Il apprend progressivement à le faire à travers l’autre.
Être porté, rassuré, consolé, regardé, contenu émotionnellement permet au bébé de :
- apaiser ses tensions,
- mettre du sens sur ce qu’il ressent,
- intérioriser peu à peu des capacités d’auto-apaisement.
Ce processus, appelé corégulation, est au cœur du lien d’attachement.
Il concerne aussi bien les pleurs, le sommeil, les séparations que les moments de stress.
Attachement : un processus vivant et évolutif
Un autre point essentiel à rappeler est que l’attachement n’est pas figé.
Il évolue :
- avec le développement de l’enfant,
- avec les expériences relationnelles,
- avec les ressources du parent,
- avec les événements de vie (fatigue, deuil, trauma, soutien ou isolement).
Des périodes de fragilité (postpartum, prématurité, hospitalisation, difficultés psychiques parentales) peuvent venir bousculer temporairement le lien, sans pour autant le compromettre durablement.

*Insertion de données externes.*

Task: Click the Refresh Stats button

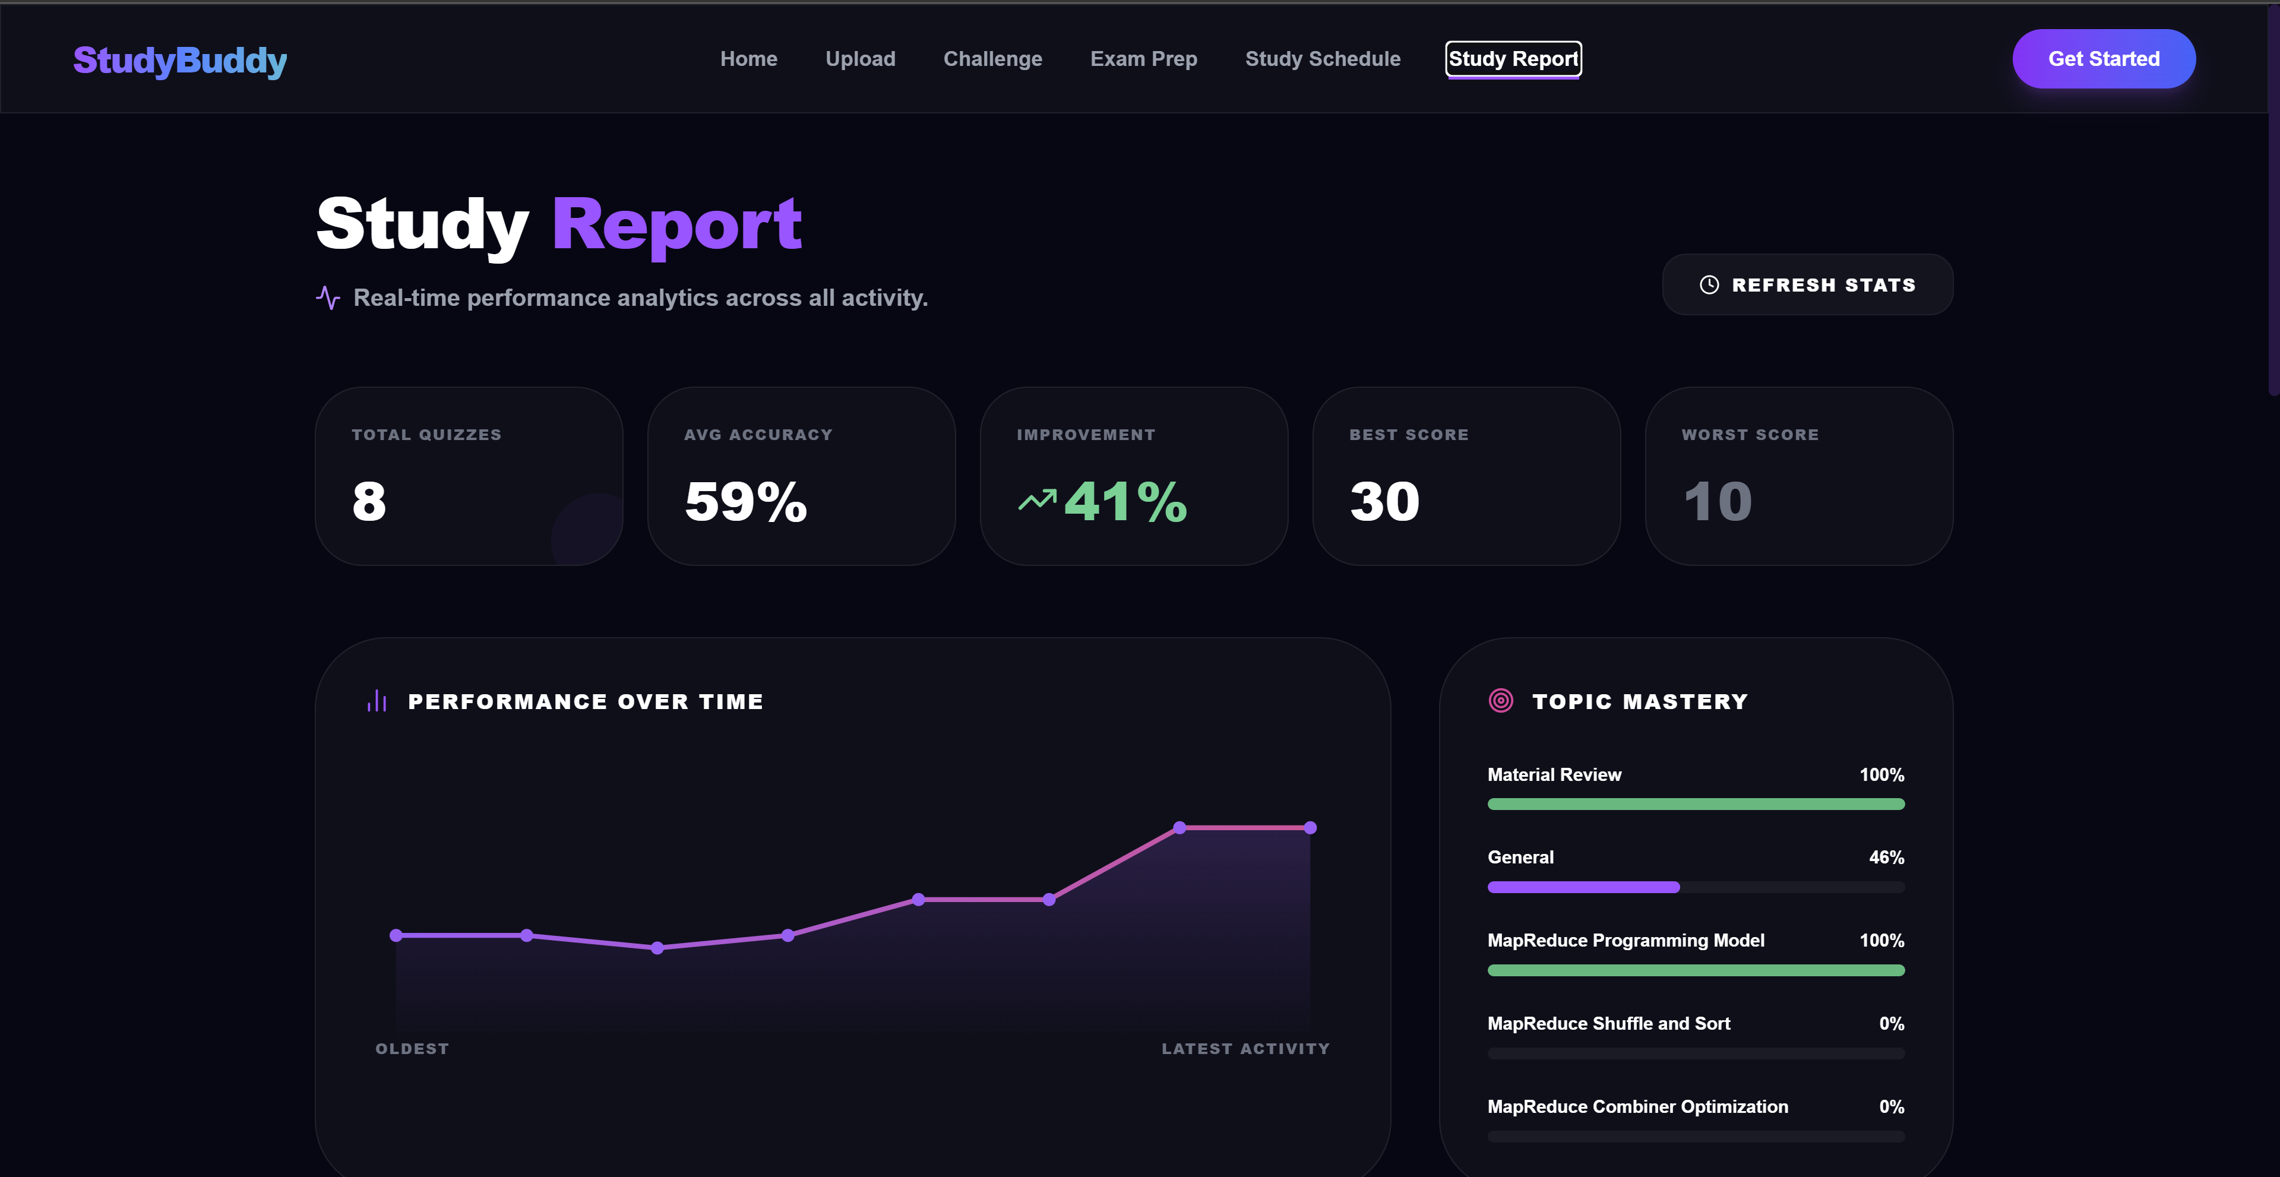Action: (x=1807, y=285)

L’attachement peut se réparer, se réajuster, se renforcer.
Pourquoi parler d’attachement en consultation ?
Dans mon travail clinique, parler d’attachement permet souvent de :
- déculpabiliser les parents,
- remettre du sens sur certains comportements de l’enfant,
- soutenir la confiance parentale,
- sortir d’une lecture uniquement comportementale.
Il ne s’agit jamais d’évaluer ou de juger, mais de comprendre ce qui se joue dans la relation et d’ouvrir des espaces d’ajustement possibles.
En conclusion
L’attachement n’est ni une méthode, ni une performance.
C’est un processus relationnel, imparfait, vivant, profondément humain.
Comprendre ses bases permet souvent de :
- alléger les injonctions,
- renforcer la sécurité intérieure des parents,
- et soutenir le lien, là où il en a besoin.